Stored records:
● ● ● ● ●

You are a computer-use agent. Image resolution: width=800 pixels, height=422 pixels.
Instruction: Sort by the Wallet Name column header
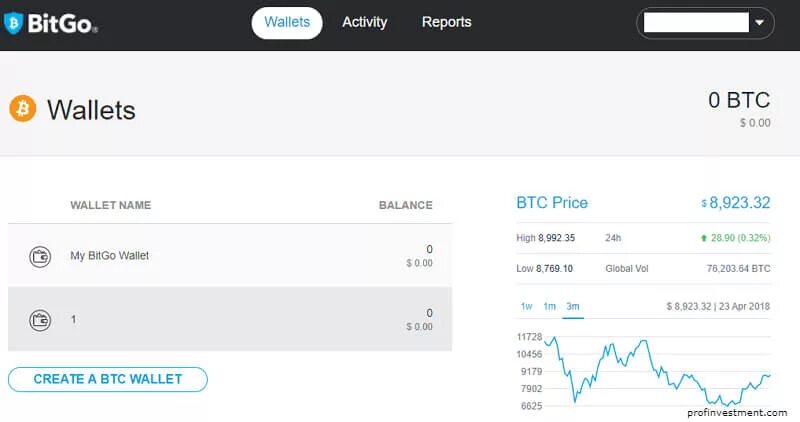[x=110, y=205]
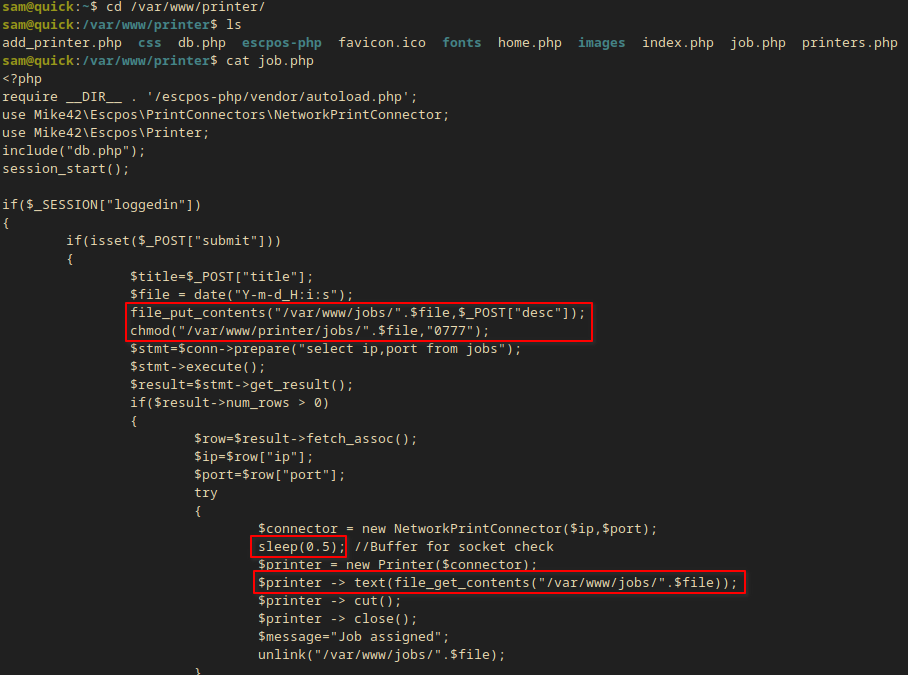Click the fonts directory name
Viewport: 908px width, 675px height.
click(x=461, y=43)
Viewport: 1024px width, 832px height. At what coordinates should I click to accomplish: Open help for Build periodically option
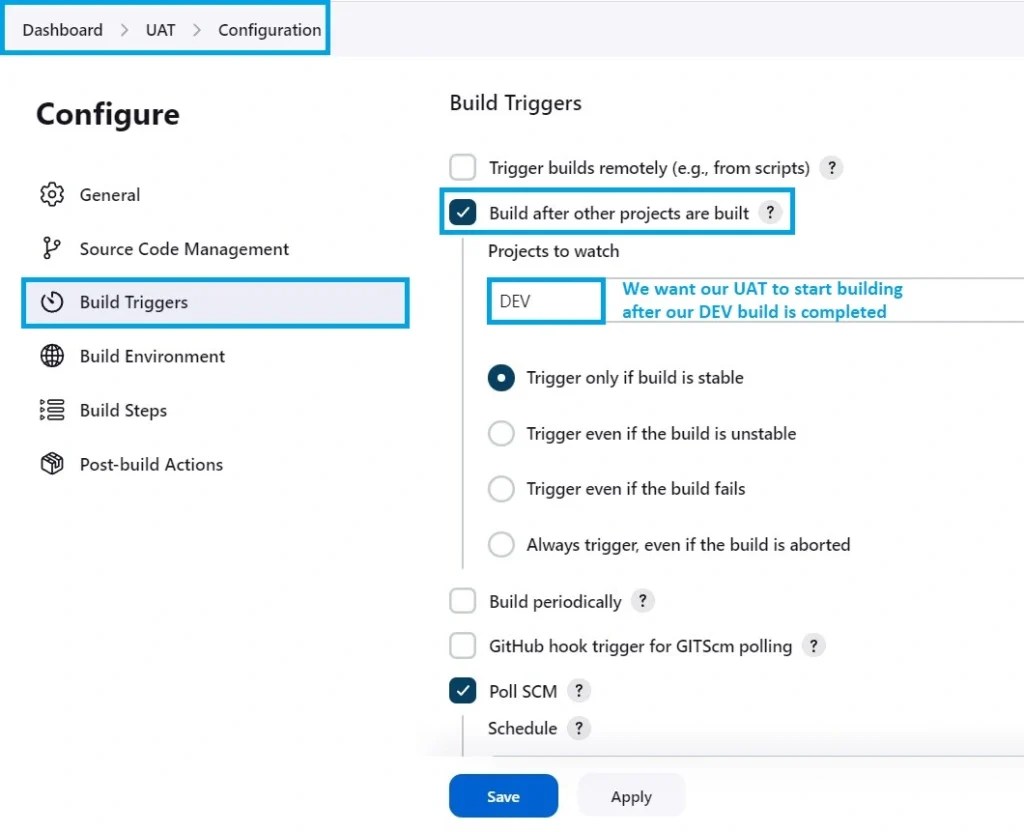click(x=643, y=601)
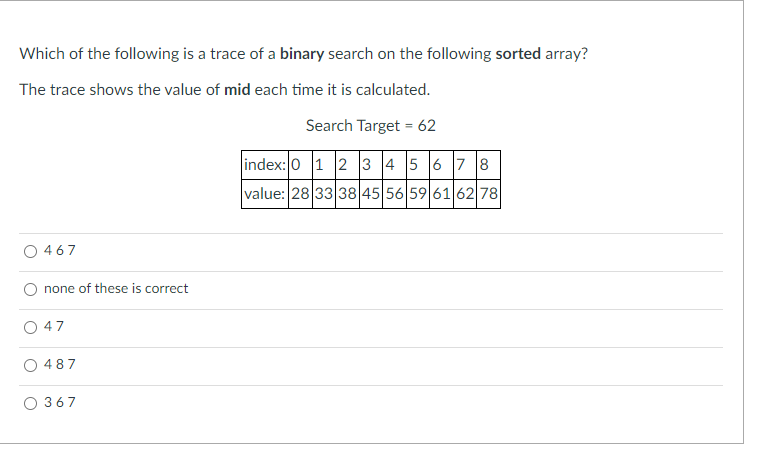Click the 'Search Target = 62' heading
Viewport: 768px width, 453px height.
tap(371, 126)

● ● ● ● ●

Work instruction =>
What belongs in the answer is each line above, reproduced exactly, and no picture.

Solution for this problem =>
You are a computer-use agent. Image resolution: width=800 pixels, height=422 pixels.
Instruction: Sort by the Wallet Name column header
[x=110, y=205]
Click the fonts directory name
Viewport: 908px width, 675px height.
click(x=461, y=43)
Viewport: 1024px width, 832px height. At what coordinates should I click to accomplish: Open help for Build periodically option
click(x=643, y=601)
Click the 'Search Target = 62' heading
Viewport: 768px width, 453px height.
tap(371, 126)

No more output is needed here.